„Oma“ und „Opa“ abgefüllt: Selbstgebrautes Bier aus dem Seniorenheim
Von Elisabeth Kröpfl
Bier ist nicht gleich Bier. Ob ober- oder untergärig, dunkel oder hell, Lager oder Märzen: Der Biervielfalt scheinen keine Grenzen mehr gesetzt. In den letzten Jahren kurbelten Craftbeer- und Mikrobrauereien die Entwicklung fleißig an, heute ist die Getränkevielfalt größer denn je.
Auch die großen und mittelständischen Brauereien im Land punkten mit neuen Produkten und international honorierter Qualität. Neben Sorte und Geschmack zählt für immer mehr Menschen inzwischen aber auch, wo, wie und von wem der traditionelle Gerstensaft zubereitet wird.
Im Burgenland wird etwa aktuell eine alte Biersorte zurück auf die Getränkekarten geholt: In der Brauerei Kobersdorf präsentierte der Lebensmitteltechnologe Roland Pöttschacher kürzlich das erste Bohnenbier Österreichs (der KURIER berichtete).
Kein „Männergetränk“
Seit vergangener Woche ist in Wien außerdem das feministische Craftbeer "Muschicraft“ erhältlich. Hinter dem einprägsamen Namen steht die ehemalige Wiener Sozialarbeiterin Anna Sophie Tschannett, die mit dem Klischee von Bier als klassisches "Männergetränk“ aufräumen will.
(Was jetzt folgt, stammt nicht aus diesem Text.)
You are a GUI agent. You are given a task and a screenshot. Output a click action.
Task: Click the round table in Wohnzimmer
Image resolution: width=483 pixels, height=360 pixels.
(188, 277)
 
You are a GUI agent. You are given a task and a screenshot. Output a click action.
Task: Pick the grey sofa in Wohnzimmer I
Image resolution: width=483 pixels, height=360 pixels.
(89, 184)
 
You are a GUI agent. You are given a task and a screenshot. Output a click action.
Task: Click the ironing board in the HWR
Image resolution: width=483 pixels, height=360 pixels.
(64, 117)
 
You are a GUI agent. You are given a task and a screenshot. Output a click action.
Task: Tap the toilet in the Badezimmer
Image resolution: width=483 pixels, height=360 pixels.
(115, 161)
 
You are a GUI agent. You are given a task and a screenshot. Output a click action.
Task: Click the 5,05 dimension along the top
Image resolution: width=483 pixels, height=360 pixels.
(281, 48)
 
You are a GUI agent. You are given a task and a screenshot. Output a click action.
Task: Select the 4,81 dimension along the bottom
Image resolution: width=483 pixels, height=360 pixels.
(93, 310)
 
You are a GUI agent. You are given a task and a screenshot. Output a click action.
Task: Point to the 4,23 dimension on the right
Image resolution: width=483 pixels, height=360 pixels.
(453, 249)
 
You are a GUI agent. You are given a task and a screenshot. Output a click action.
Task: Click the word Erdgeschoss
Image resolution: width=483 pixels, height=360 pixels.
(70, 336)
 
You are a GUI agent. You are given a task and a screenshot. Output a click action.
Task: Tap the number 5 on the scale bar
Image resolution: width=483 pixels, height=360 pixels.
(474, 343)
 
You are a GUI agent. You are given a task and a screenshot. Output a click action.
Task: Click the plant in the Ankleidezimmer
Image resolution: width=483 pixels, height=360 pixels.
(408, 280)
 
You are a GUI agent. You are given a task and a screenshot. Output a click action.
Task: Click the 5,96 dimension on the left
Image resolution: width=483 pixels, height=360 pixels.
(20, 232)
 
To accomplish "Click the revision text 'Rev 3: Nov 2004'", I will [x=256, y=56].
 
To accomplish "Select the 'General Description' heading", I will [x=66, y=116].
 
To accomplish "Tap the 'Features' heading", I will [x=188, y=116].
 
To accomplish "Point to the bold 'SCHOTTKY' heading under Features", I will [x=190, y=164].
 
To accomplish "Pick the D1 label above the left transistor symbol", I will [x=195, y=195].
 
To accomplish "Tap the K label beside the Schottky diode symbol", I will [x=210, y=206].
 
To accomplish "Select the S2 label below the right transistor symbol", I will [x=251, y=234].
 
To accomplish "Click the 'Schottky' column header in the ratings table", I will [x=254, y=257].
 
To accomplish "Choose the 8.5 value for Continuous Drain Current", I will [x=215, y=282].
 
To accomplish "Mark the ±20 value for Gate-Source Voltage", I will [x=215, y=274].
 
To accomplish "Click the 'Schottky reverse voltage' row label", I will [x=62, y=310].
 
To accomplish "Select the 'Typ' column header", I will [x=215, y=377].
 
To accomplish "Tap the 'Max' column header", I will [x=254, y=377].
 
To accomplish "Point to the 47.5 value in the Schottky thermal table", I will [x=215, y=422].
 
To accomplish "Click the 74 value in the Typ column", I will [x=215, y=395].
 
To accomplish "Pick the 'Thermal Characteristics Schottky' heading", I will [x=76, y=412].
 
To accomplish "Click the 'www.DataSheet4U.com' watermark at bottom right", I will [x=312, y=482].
Gebraut wird das feministische Getränk in der Braumanufaktur Schalken in Wien-Ottakring – vegan und nachhaltig und in Zusammenarbeit mit einer Brauerin.
Doch nicht nur im 16. Wiener Gemeindebezirk, sondern auch im 23. wird regelmäßig der Braukessel angeworfen – und zwar im Kellergeschoß des Pensionistenheims Haus Atzgersdorf.
„Hellmut“ und „Hellga“
Unter fachmännischer Anleitung braut, befüllt und etikettiert dort ein Team aus sechs bis acht Personen einmal pro Woche Wiener Lager und Helles. Die Sorten tragen die Namen „Oma“, „Opa“, „Hellmut“ und „Hellga“. Denn die Bewohnerinnen und Bewohner des Pensionistenheims werden in sämtliche Schritte des Herstellungsprozesses miteinbezogen: vom Einmaischen über das Flaschenwaschen bis zum Zustoppeln und Aufkleben der Etiketten.
"Viele unserer Bewohnerinnen und Bewohner schätzen ein Glaserl in Ehren. Und sind daran interessiert zu wissen, wie das Bier ins Glaserl kommt“, sagt Robert Guschelbauer, Bereichsleiter des Gastronomischen Managements.
Das Bierbrauen ist Teil der Betreuung im Heim, eine sinnvolle Beschäftigung und soll außerdem die Teilhabe und Motorik der Bewohnerinnen und Bewohner fördern, so die Heimleitung. Der Brauprozess – und vor allem der dabei entstehende Geruch – wecke außerdem das Erinnerungsvermögen der betagten Brauerinnen und Brauer.
"Wir fangen rechtzeitig an unserem Brautag an und spätestens wenn wir beim Malzmahlen sind, werden die Bewohner von dem herrlichen Duft, der durch das ganze Haus zieht, angelockt“, erzählt Projektleiter Christoph Gruber.
Großes Sortiment
Zu kaufen gibt es die Biersorten für zwei Euro pro Flaschen in allen 30 Heimen der „Häuser zum Leben“. Das selbst gebraute „Oma“- und „Opa“-Bier ist aber nicht das einzige Produkt, das in den Pensionistenheimen entsteht.
Die Bewohnerinnen und Bewohner produzieren außerdem eigenen Honig, Kräutermischungen, Nussschnaps, Kuchen und Naschereien in der hauseigenen Patisserie.